Reputation: 1931
I have one a PUT endpoint that's specifically for updating a user's location:
/api/v1/user/{id}/location
and another PUT endpoint for updating another property of the user's busy state
/api/v1/user/{id}/availability
I was wondering if this is an antipattern since I'm ultimately updating the state of the user on both. That is, should I instead just have a single PUT endpoint:
/api/v1/user
to be closer to RESTfulness?
I'd prefer to have separate endpoints as a way to guarantee that I'm only updating that one user property, while consolidation makes me lose that extra level of clarity and purpose. Thank you!
Upvotes: 1
Views: 60
Reputation: 21
It appears that a HTTP "PATCH" would be a better option in your scenario.

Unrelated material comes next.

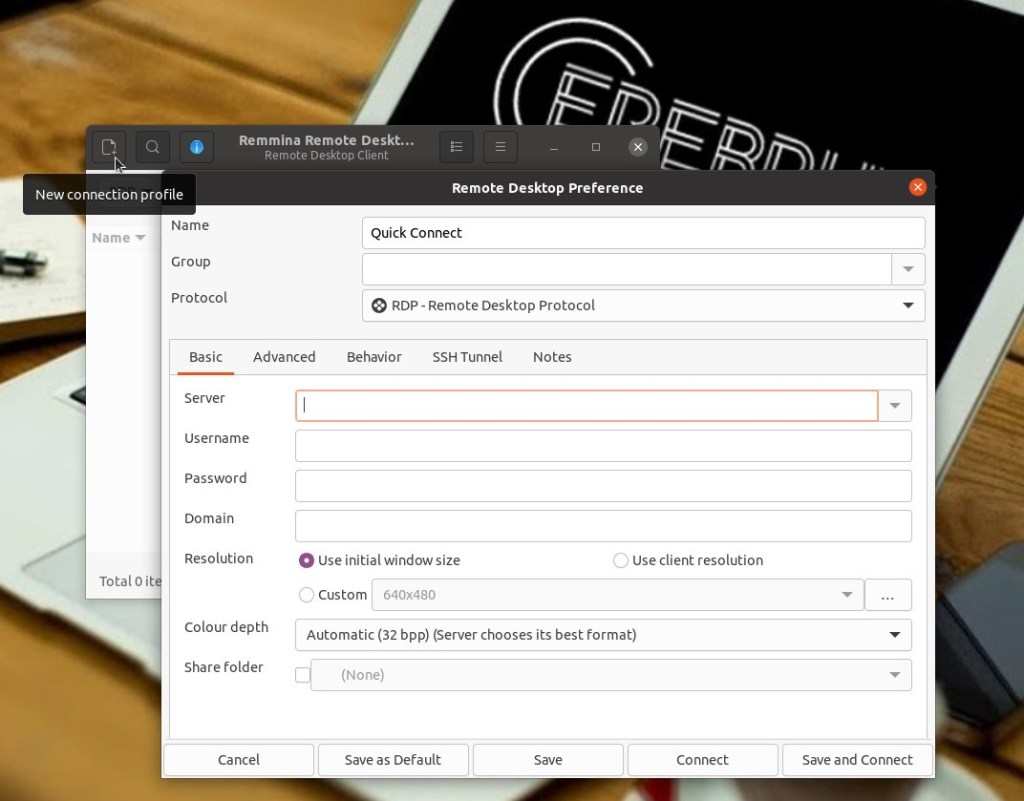The image size is (1024, 801).
Task: Click the ellipsis button beside custom resolution
Action: click(887, 595)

https://www.restapitutorial.com/lessons/httpmethods.html
Above page recommends a PATCH method vs. PUT if the entire resource is not updated, instead just a few parts of a specific resource are updated.
For instance, a patch with a JSON body with the specific properties to be updated can be sent and processed on the server. The request body would have either a location or the availability or both.
Finally, the PATCH operation is requested against the specific resource ID which is /api/v1/user/{id}.
Upvotes: 2
Reputation: 26139
You need to focus on the operation you want to do and forget about endpoints. Operations would look something like moveUser(userId, location)
, makeUserBusy(userId)
, makeUserAvailable(userId)
. If you check, these change the resource state and all of them are idempotent and it is obviously not deletion, so your HTTP method for all of them will be PUT or PATCH. After you know the verb, you can think about the noun for your resource. (Though this is the budget version of REST, because in the real one the URL does not matter. Thanks to HATEOES constraint the client should be able to discover it. But let's say we do this to understand better the URIs in our logs.) With PATCH you can do partial modification, so the noun can be the user itself or user state, something like PATCH /api/v1.0/user/{userId} {"location":"..."}
or PATCH /api/v1.0/user/{userId} {"isBusy":true}
would suffice. In the case of PUT you go a level deeper and change the properies: PUT /api/v1.0/user/{userId}/location "..."
or PUT /api/v1.0/user/{userId}/isBusy true
. Both are allowed and ok. All you need to do is document them especially if you don't want to fulfill the HATEOAS constraint.